-- Exercise --
Lines with the word "dimensions" are the answer; copy each of them from the data below.

-- Records shown --
————————

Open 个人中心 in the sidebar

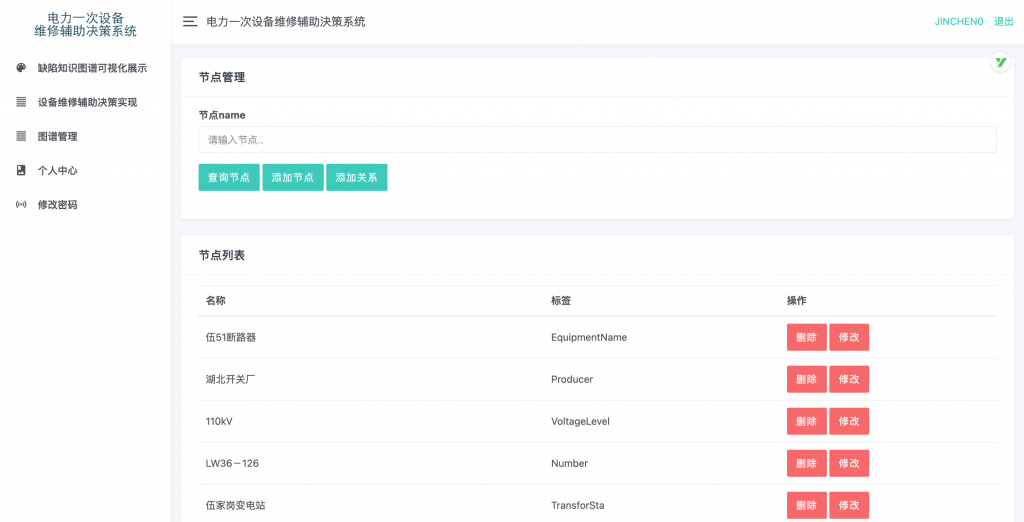[57, 170]
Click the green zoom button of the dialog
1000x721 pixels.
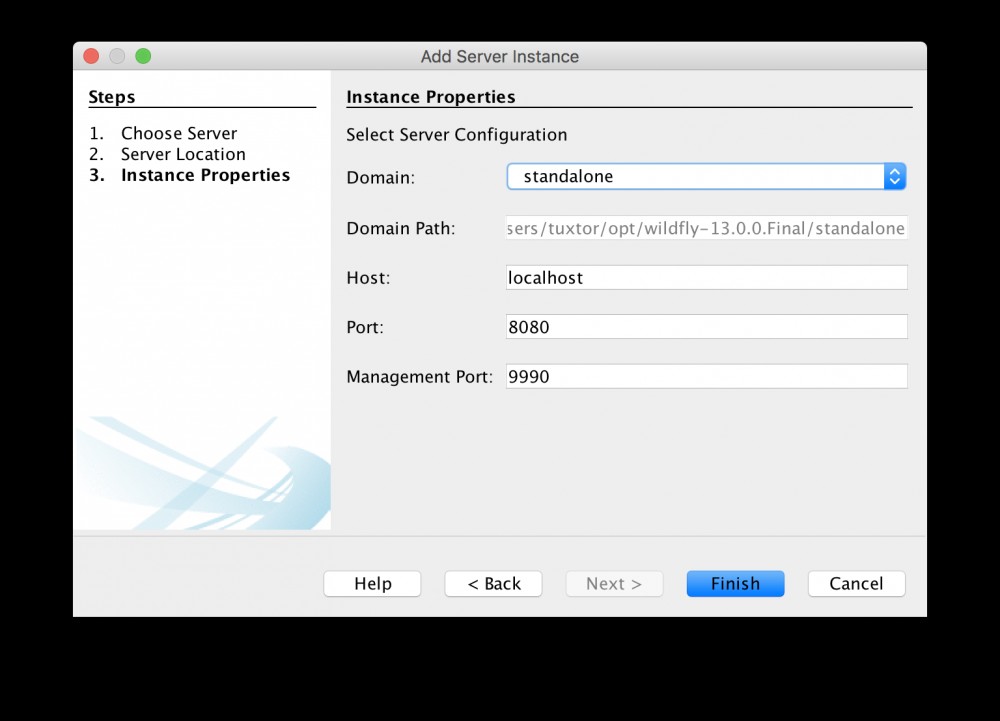click(x=143, y=57)
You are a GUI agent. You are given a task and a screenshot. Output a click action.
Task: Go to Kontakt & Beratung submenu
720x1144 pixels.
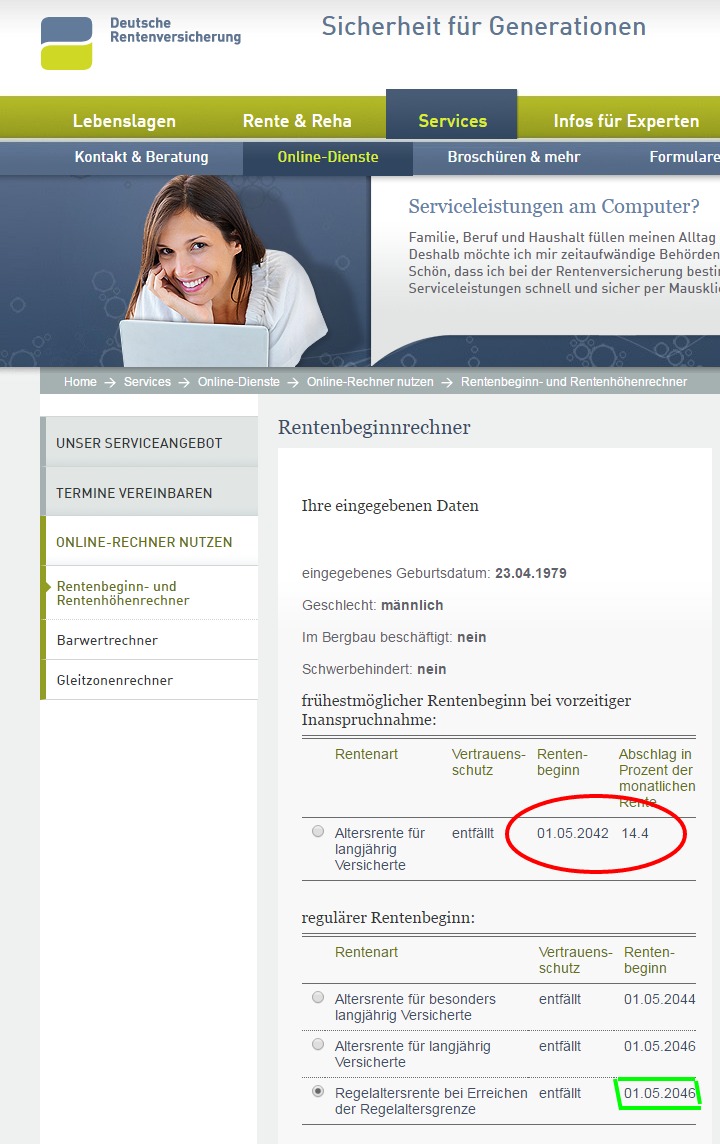click(141, 157)
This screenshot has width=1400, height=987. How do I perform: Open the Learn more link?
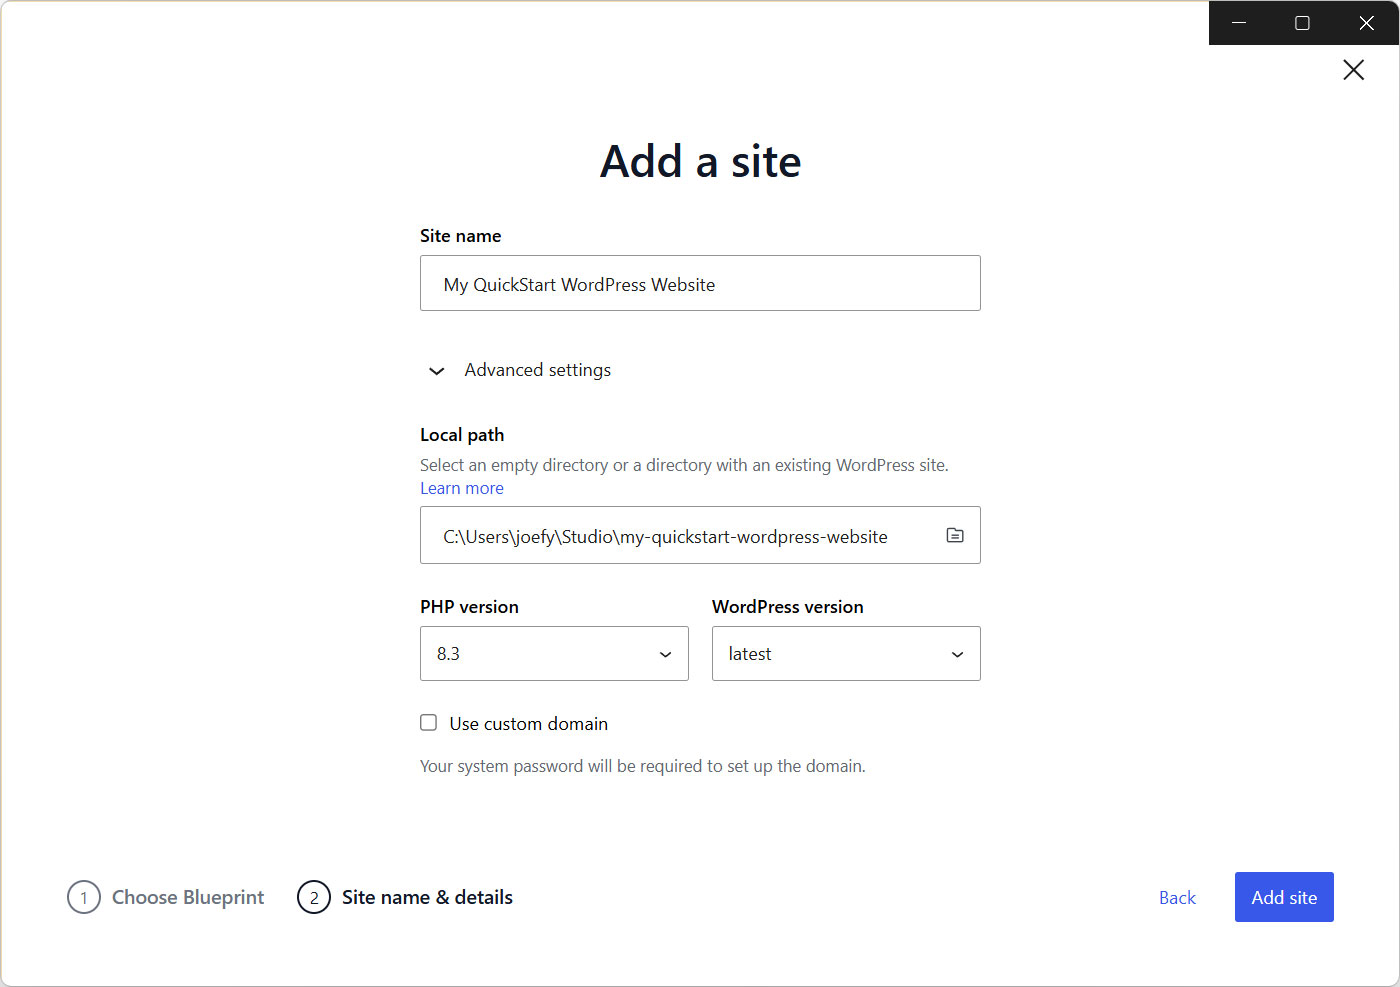(462, 488)
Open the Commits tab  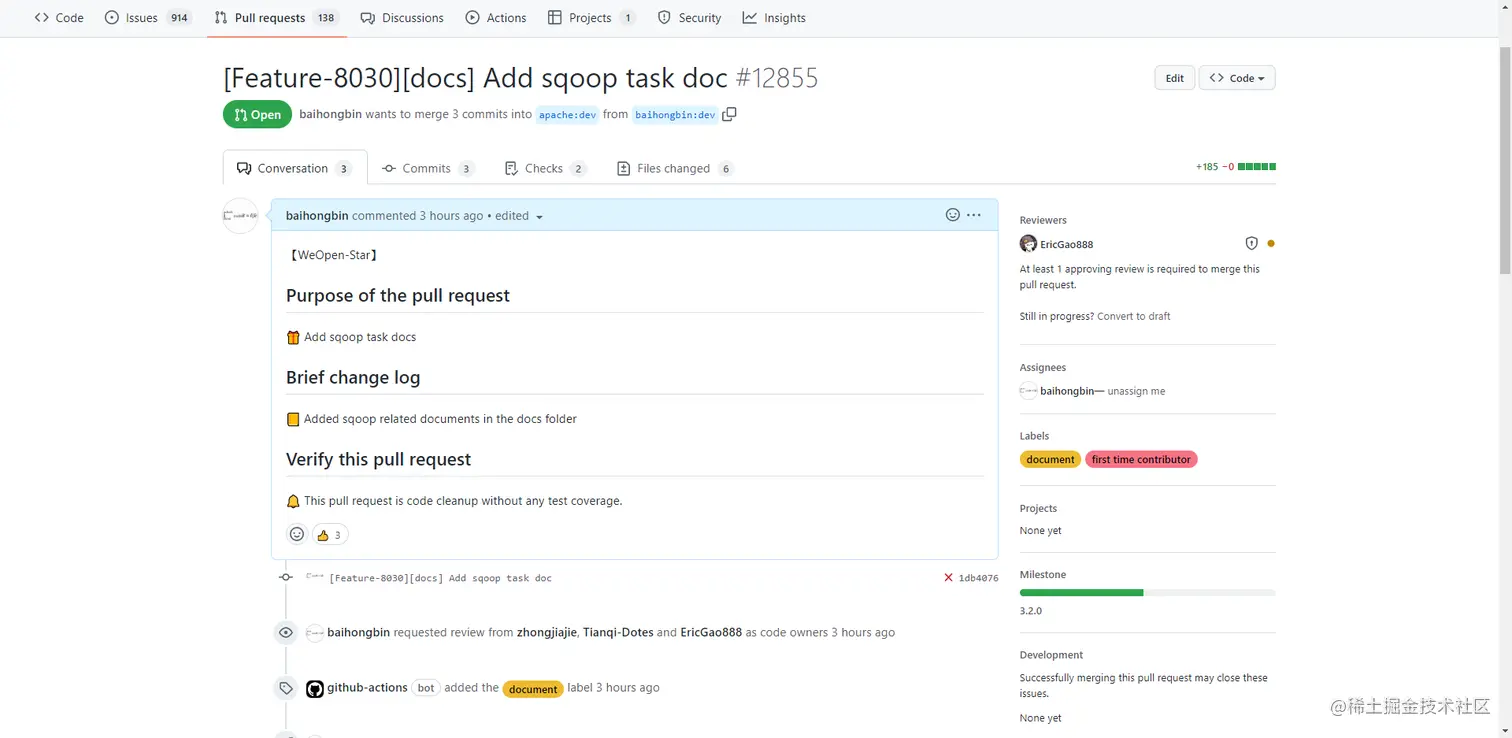(x=427, y=168)
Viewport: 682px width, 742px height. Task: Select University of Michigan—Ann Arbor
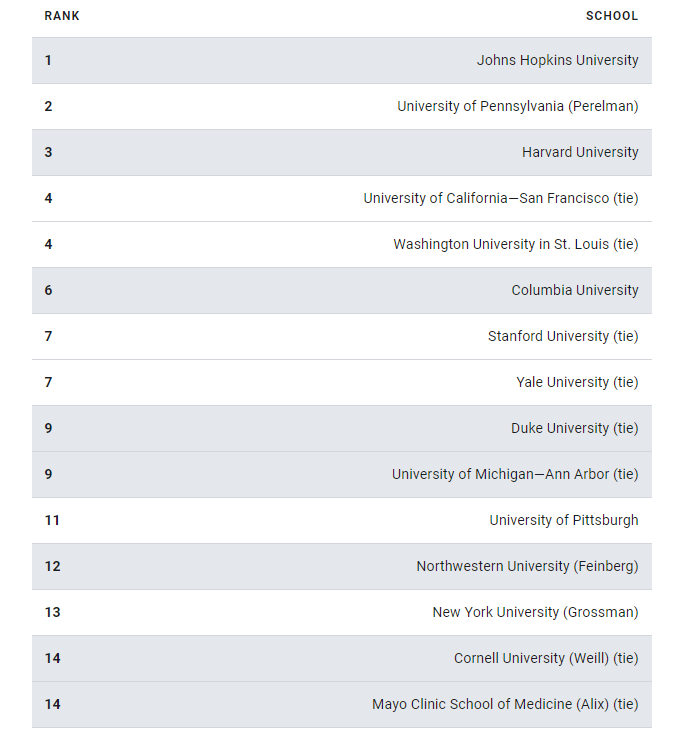coord(514,474)
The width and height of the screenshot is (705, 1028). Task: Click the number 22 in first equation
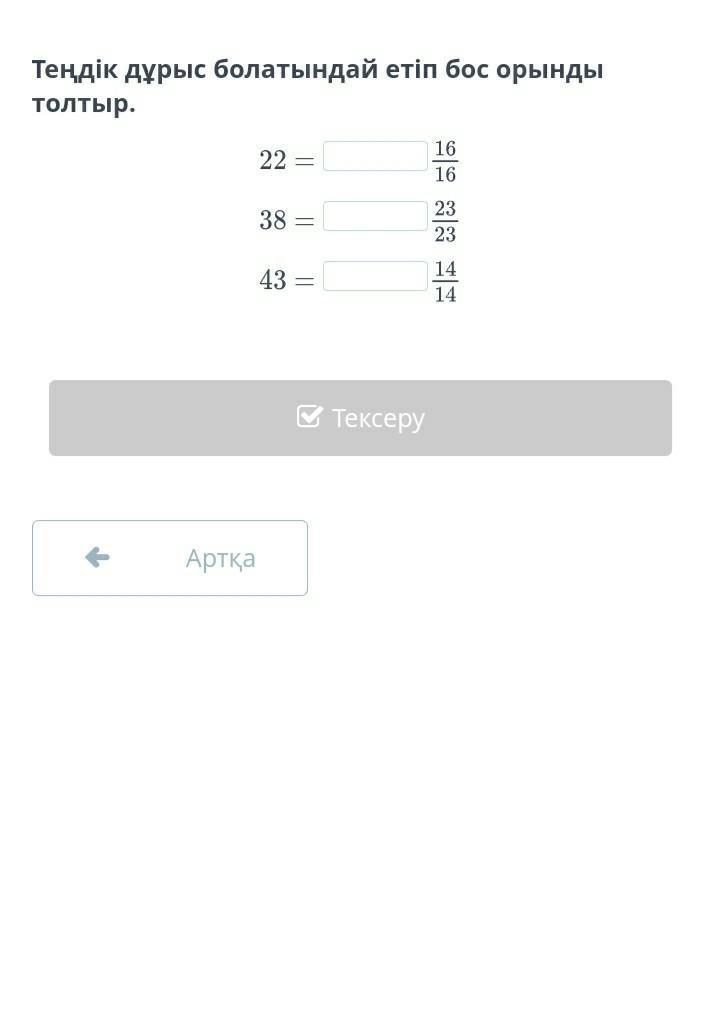(x=273, y=160)
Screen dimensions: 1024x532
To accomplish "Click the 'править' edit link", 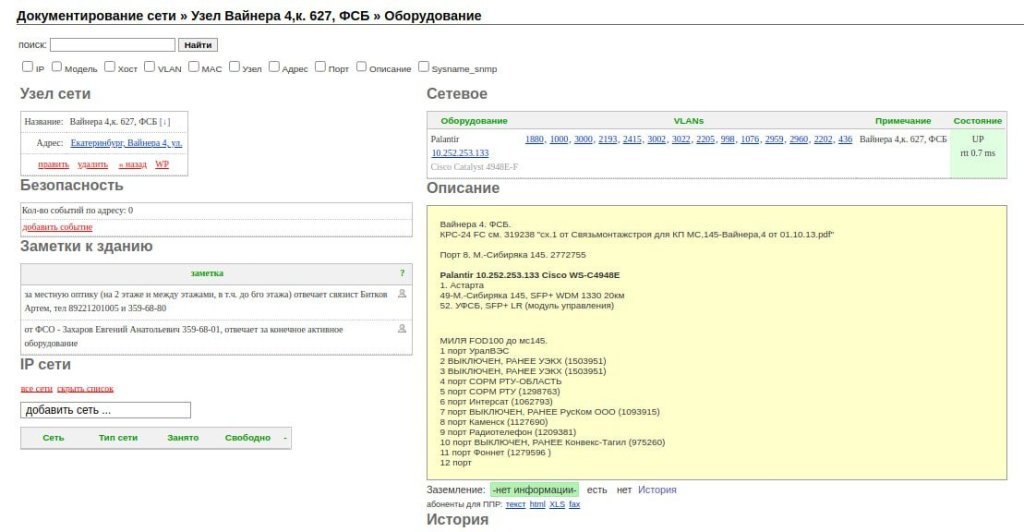I will pyautogui.click(x=53, y=164).
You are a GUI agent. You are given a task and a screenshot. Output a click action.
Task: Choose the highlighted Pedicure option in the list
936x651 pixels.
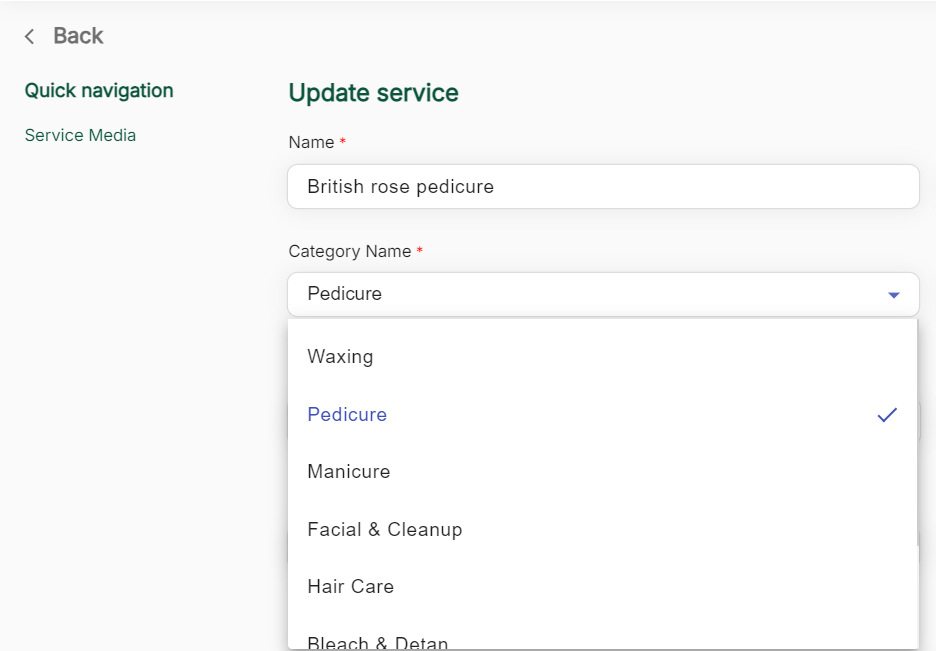(347, 415)
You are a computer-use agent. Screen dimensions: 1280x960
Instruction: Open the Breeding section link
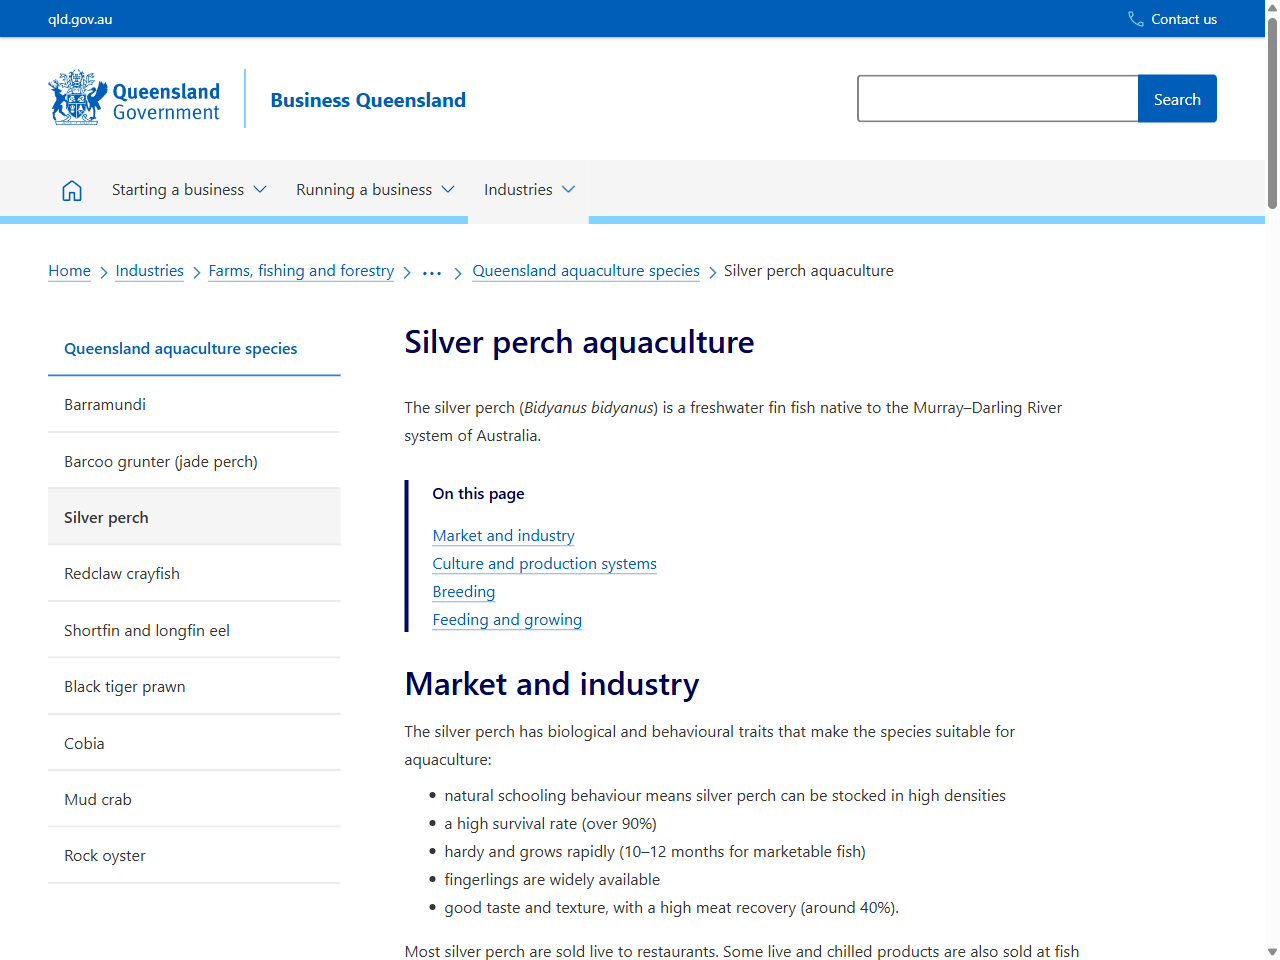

————————

-- Solved problem --
Screen dimensions: 1024x532
You are a computer-use agent. Screen dimensions: 1280x960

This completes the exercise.